Try it> The response has to be every entry, printed word for word.

────────────────

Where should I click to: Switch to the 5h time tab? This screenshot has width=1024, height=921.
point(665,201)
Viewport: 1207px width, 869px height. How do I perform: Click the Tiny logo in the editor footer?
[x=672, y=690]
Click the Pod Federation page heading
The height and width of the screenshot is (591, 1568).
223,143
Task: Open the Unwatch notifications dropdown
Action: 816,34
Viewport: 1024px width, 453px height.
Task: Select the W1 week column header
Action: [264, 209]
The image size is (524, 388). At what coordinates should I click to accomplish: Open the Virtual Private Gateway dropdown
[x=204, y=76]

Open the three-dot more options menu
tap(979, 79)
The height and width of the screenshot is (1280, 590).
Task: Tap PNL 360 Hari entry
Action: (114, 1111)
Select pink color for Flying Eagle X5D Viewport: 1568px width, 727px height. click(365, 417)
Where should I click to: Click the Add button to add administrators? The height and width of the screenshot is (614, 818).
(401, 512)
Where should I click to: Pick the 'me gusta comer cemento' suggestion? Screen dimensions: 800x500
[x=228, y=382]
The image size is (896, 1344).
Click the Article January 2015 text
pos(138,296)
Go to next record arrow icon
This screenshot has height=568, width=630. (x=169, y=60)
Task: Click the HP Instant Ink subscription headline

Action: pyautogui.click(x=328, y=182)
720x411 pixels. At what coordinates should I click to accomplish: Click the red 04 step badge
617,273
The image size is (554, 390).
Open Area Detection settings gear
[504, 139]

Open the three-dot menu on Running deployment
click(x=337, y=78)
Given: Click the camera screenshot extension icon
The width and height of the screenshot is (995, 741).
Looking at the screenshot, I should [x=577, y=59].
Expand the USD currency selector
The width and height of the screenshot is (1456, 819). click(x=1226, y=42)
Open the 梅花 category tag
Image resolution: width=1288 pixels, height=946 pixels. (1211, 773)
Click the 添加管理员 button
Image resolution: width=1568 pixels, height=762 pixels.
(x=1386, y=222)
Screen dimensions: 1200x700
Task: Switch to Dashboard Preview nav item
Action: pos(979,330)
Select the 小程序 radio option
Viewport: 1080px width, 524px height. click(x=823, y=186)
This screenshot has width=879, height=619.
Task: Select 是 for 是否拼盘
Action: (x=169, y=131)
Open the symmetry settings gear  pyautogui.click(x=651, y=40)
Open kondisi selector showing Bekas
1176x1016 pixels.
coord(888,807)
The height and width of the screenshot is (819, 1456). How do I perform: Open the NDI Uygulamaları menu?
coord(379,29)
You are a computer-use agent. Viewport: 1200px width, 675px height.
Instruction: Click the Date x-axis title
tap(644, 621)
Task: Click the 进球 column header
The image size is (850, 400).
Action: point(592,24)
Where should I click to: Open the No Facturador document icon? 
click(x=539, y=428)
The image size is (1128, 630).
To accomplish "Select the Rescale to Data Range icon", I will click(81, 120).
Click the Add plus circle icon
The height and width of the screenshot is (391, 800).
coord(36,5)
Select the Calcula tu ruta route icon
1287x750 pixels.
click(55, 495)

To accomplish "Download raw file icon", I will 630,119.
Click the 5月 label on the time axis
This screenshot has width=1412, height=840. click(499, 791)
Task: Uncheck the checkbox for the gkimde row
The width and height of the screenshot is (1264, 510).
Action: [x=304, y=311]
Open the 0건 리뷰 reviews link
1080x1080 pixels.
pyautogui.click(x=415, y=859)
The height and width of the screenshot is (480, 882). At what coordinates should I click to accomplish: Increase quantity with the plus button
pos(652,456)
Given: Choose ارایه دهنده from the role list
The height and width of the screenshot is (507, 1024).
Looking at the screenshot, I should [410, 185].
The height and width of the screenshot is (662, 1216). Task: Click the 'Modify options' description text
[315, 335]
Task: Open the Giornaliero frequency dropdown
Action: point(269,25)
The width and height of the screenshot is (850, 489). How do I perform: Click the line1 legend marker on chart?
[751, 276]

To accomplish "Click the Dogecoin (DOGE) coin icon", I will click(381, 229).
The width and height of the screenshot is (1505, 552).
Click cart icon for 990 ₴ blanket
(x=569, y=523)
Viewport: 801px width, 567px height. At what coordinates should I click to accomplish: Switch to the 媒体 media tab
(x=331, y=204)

────────────────

Response for this exercise>
Where should I click to: Switch to the 5h time tab? This screenshot has width=1024, height=921.
point(665,201)
Viewport: 1207px width, 869px height. How do I perform: Click the Tiny logo in the editor footer?
[x=672, y=690]
Click the Pod Federation page heading
The height and width of the screenshot is (591, 1568).
223,143
Task: Open the Unwatch notifications dropdown
Action: 816,34
Viewport: 1024px width, 453px height.
Task: Select the W1 week column header
Action: [264, 209]
The image size is (524, 388). At what coordinates should I click to accomplish: Open the Virtual Private Gateway dropdown
[x=204, y=76]

Open the three-dot more options menu
tap(979, 79)
The height and width of the screenshot is (1280, 590).
Task: Tap PNL 360 Hari entry
Action: (114, 1111)
Select pink color for Flying Eagle X5D Viewport: 1568px width, 727px height. click(365, 417)
Where should I click to: Click the Add button to add administrators? The height and width of the screenshot is (614, 818).
(401, 512)
Where should I click to: Pick the 'me gusta comer cemento' suggestion? Screen dimensions: 800x500
[x=228, y=382]
The image size is (896, 1344).
Click the Article January 2015 text
pos(138,296)
Go to next record arrow icon
This screenshot has height=568, width=630. (x=169, y=60)
Task: Click the HP Instant Ink subscription headline

Action: pyautogui.click(x=328, y=182)
720x411 pixels. At what coordinates should I click to accomplish: Click the red 04 step badge
617,273
The image size is (554, 390).
Open Area Detection settings gear
[504, 139]

Open the three-dot menu on Running deployment
click(x=337, y=78)
Given: Click the camera screenshot extension icon
The width and height of the screenshot is (995, 741).
Looking at the screenshot, I should [x=577, y=59].
Expand the USD currency selector
The width and height of the screenshot is (1456, 819). click(x=1226, y=42)
Open the 梅花 category tag
Image resolution: width=1288 pixels, height=946 pixels. (1211, 773)
Click the 添加管理员 button
Image resolution: width=1568 pixels, height=762 pixels.
(x=1386, y=222)
Screen dimensions: 1200x700
Task: Switch to Dashboard Preview nav item
Action: pos(979,330)
Select the 小程序 radio option
Viewport: 1080px width, 524px height. click(x=823, y=186)
This screenshot has width=879, height=619.
Task: Select 是 for 是否拼盘
Action: (x=169, y=131)
Open the symmetry settings gear  pyautogui.click(x=651, y=40)
Open kondisi selector showing Bekas
1176x1016 pixels.
coord(888,807)
The height and width of the screenshot is (819, 1456). How do I perform: Open the NDI Uygulamaları menu?
coord(379,29)
You are a computer-use agent. Viewport: 1200px width, 675px height.
Instruction: Click the Date x-axis title
tap(644, 621)
Task: Click the 进球 column header
The image size is (850, 400).
Action: point(592,24)
Where should I click to: Open the No Facturador document icon? 
click(x=539, y=428)
The image size is (1128, 630).
To accomplish "Select the Rescale to Data Range icon", I will click(81, 120).
Click the Add plus circle icon
The height and width of the screenshot is (391, 800).
coord(36,5)
Select the Calcula tu ruta route icon
1287x750 pixels.
click(55, 495)

To accomplish "Download raw file icon", I will 630,119.
Click the 5月 label on the time axis
This screenshot has width=1412, height=840. click(499, 791)
Task: Uncheck the checkbox for the gkimde row
The width and height of the screenshot is (1264, 510).
Action: [x=304, y=311]
Open the 0건 리뷰 reviews link
1080x1080 pixels.
pyautogui.click(x=415, y=859)
The height and width of the screenshot is (480, 882). At what coordinates should I click to accomplish: Increase quantity with the plus button
pos(652,456)
Given: Choose ارایه دهنده from the role list
The height and width of the screenshot is (507, 1024).
Looking at the screenshot, I should [410, 185].
The height and width of the screenshot is (662, 1216). Task: Click the 'Modify options' description text
[315, 335]
Task: Open the Giornaliero frequency dropdown
Action: point(269,25)
The width and height of the screenshot is (850, 489). How do I perform: Click the line1 legend marker on chart?
[751, 276]

To accomplish "Click the Dogecoin (DOGE) coin icon", I will click(381, 229).
The width and height of the screenshot is (1505, 552).
Click cart icon for 990 ₴ blanket
(x=569, y=523)
Viewport: 801px width, 567px height. At what coordinates should I click to accomplish: Switch to the 媒体 media tab
(x=331, y=204)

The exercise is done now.